Thank you. Very good advice. I just want to walk in to a place and get that feeling that this is the place I want to train. It has happened before and surely can happen again.


----------



## Felix79 (Jan 4, 2018)

hoshin1600 said:


> I agree with Gerry's comment above.  When you find somthing you really like, you will try to find a way to make it happen.
> Reading your post I would advise against staying at the club you don't like. For starters it's a toxic environment to your motivation.  It is common for people in these situations to never leave and time passes them by. You do not want to wake up 5 or 10 years from now and still be in the same situation.
> If it were me I would finish out any time I already payed for and then would never step foot in there again!!!!!  Direct all your time and focus on finding something you like. Remember any time spent on that dojo floor is sucking up time you could have spent on the pavement looking for something better.
> My second thought is that you seem to be stuck on the idea of having you and your kids studying at the same school. Why? Your goals and their goals are not the same. To require that you all train at the same place could lead to someone's goals not being met. I understand you want what you want out of a school,  great go out and get it, but do you not also want what is best for your children?  Their training should be a separate issue and you need to find what is best for them and their situation. Do not confuse the two and think the solution to one will satisfy the other.



Great advice about the kids. In my head I imagined a dojo (like my previous one) that was close to perfect and taught adults and kids classes. I guess i wanted to do it with my kids and thought that would be a good bonding thing. In saying that, you are correct and it is not necessary. I can find another place for them. This should make my search easier. 

In regards to quitting and moving on, I might consider it. It's just that the style I am.learning is my absolute favorite and I enjoy the guys I train with. It is also so convenient. It's just the instructor that I am not clicking with. Perhaps I can talk to him and try and change things. 

I am worried that if I cut the strings on this dojo, I may not find a better place and don't want to have to go back. 

Deep down however, it is not great and it is unlikely that I will change his personality. 

But I am also not in a rush and can take my time.

I am clearly struggling with the decision and sometimes I feel like I am talking myself in to staying.


----------



## Headhunter (Jan 4, 2018)

No such thing as a perfect school just find one you enjoy well enough and just stuck with it and train. The grass isn't always greener somewhere else


----------



## Felix79 (Jan 4, 2018)

skribs said:


> So you want a kid-friendly dojo that doesn't have kids?


Haha yes point taken.

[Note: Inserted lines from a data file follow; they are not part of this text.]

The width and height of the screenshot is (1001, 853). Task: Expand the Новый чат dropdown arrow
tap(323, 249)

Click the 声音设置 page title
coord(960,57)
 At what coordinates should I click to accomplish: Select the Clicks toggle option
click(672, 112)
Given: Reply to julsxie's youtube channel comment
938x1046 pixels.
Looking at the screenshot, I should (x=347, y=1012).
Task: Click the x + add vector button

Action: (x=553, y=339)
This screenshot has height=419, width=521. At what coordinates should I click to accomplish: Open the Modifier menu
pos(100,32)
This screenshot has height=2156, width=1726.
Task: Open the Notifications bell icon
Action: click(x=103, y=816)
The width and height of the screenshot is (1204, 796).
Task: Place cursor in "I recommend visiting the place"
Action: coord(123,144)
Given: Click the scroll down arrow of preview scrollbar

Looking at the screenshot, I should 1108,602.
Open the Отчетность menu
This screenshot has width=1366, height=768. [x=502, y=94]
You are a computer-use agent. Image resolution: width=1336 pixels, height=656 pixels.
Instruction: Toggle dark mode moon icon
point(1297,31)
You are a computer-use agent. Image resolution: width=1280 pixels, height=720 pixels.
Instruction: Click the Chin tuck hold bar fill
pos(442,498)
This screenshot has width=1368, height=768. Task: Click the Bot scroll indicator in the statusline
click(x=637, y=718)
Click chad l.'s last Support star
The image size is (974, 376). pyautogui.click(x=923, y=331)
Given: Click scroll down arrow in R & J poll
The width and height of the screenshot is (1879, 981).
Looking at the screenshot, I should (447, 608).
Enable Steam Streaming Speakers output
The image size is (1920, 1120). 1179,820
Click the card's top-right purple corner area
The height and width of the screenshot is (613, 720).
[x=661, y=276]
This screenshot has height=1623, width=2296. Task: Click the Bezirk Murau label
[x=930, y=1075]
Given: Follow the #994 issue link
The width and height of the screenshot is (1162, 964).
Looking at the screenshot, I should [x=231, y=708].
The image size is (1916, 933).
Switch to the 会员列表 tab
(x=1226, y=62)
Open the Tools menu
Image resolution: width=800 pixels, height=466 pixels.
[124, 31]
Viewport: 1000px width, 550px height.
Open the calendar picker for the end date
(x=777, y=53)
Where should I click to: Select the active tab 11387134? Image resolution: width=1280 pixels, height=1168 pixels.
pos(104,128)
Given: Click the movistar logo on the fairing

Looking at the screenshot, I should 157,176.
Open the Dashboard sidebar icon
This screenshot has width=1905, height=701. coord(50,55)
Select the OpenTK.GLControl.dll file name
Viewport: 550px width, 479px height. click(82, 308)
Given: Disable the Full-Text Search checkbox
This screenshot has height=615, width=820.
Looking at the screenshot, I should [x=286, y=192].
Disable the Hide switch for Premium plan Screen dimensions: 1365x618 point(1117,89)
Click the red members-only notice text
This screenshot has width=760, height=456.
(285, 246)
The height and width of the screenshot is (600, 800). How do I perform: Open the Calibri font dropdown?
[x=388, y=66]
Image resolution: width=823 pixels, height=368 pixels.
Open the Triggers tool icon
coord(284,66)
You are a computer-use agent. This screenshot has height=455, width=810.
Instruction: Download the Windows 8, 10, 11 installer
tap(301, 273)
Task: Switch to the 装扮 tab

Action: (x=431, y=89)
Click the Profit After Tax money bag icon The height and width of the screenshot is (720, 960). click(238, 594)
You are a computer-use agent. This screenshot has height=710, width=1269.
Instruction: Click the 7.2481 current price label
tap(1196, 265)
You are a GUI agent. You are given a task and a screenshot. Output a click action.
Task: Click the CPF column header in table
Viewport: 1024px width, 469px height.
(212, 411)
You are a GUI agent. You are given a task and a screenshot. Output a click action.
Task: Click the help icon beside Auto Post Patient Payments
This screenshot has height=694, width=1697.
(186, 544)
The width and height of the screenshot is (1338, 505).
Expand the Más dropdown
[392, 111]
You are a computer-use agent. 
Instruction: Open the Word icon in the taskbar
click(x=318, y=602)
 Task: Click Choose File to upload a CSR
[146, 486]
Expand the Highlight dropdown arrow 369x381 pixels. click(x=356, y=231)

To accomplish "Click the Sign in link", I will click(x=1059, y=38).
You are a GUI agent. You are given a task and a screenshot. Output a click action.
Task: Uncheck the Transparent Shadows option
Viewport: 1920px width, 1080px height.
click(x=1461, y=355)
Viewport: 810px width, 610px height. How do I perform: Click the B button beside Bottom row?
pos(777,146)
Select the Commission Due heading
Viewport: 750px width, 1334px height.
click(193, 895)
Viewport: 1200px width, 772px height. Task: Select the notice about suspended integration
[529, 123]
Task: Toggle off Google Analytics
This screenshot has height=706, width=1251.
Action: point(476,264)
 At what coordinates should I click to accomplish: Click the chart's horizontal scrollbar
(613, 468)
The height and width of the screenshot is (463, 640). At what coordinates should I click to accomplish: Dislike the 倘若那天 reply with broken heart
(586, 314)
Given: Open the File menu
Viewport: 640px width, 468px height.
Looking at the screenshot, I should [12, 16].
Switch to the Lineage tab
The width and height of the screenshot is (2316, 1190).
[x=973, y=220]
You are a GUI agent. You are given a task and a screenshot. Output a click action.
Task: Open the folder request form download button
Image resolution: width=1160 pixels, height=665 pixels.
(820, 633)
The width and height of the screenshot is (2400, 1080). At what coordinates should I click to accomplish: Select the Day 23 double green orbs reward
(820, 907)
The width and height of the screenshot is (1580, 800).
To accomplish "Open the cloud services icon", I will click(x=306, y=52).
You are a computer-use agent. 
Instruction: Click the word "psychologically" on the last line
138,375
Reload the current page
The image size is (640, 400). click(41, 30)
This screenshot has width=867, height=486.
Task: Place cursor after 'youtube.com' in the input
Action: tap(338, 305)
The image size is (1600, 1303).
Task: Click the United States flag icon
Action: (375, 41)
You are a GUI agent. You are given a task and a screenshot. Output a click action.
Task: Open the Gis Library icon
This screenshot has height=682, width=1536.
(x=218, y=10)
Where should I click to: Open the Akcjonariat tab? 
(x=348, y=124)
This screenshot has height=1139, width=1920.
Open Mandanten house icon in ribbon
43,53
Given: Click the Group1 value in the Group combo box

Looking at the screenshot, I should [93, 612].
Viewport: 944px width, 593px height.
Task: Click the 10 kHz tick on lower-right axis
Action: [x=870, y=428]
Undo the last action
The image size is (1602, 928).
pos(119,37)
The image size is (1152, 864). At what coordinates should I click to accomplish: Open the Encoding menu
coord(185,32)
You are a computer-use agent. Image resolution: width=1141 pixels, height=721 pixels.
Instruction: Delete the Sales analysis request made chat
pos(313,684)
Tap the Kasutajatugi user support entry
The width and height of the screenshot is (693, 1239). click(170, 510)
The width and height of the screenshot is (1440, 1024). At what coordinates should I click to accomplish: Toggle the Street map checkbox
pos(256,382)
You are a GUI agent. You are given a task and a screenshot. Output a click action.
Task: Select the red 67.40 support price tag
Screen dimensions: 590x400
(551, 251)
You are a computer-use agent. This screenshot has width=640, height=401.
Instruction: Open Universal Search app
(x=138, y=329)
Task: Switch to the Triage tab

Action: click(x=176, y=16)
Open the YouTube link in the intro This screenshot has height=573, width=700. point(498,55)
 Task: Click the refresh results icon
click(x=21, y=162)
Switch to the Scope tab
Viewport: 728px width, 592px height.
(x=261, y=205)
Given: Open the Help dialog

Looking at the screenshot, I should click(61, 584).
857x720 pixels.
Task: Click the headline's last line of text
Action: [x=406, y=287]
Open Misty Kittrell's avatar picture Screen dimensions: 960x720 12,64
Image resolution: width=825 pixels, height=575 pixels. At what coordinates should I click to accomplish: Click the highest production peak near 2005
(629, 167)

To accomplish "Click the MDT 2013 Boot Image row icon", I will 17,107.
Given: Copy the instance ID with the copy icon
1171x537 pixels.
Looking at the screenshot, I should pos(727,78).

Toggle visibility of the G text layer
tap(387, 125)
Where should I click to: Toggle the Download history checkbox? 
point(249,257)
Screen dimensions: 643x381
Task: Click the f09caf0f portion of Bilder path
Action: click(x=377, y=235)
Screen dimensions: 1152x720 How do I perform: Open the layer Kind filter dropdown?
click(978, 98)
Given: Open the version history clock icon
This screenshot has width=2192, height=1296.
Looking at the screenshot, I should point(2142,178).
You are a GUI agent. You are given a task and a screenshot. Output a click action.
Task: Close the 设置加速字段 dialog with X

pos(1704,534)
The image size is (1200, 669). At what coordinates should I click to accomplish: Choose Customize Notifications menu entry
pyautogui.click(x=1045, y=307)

As I mentioned to another poster, a place i trained in another city ran separate kids and adults classes and was impeccable. 

What I don't want is to have to stand in a line with children (as a 35 year old man) doing sloppy kicks and breaking soft boards.


----------



## Felix79 (Jan 4, 2018)

Headhunter said:


> No such thing as a perfect school just find one you enjoy well enough and just stuck with it and train. The grass isn't always greener somewhere else



Yes I agree. What I thought I might do is keep training at this current dojo because it is so convenient. I thought I could branch out and try a few other things. 

In saying that, time is limited and I probably can't do more than one thing in reality so I should look for something better.


----------



## drop bear (Jan 4, 2018)

Felix79 said:


> Thanks for the advice. I am currently doing a really interesting hybrid art. I love the art but not so much the instruction. I would love to stay and continue to learn it but half the time I come home I feel annoyed and the other half I feel OK about it. Probably not good enough really. I will keep looking.



My experience with hybrids is that any art with solid fundamentals should pretty much help any other martial art with solid fundimentals.


----------



## Felix79 (Jan 4, 2018)

drop bear said:


> My experience with hybrids is that any art with solid fundamentals should pretty much help any other martial art with solid fundimentals.


Thanks again sir. Thanks for the tip on sanda. I looked into it and it is exactly the type of art I want to do! I am not sure if it is offered in my city but will look into it. I guess kickboxing, kyokushin, muay thai, etc would all be similar. 

I do like the Chinese traditional arts but I want live sparring and not sure it is always on offer. I did another art that did not spar and found it to be not really very challenging.


----------



## JR 137 (Jan 4, 2018)

If you’re looking for hard contact striking with some grappling thrown in, check out Enshin karate.  No idea where you are and if it’s available to you.  I’ve got a bit of a man crush on Enshin.  It’s like Kyokushin with judo thrown in.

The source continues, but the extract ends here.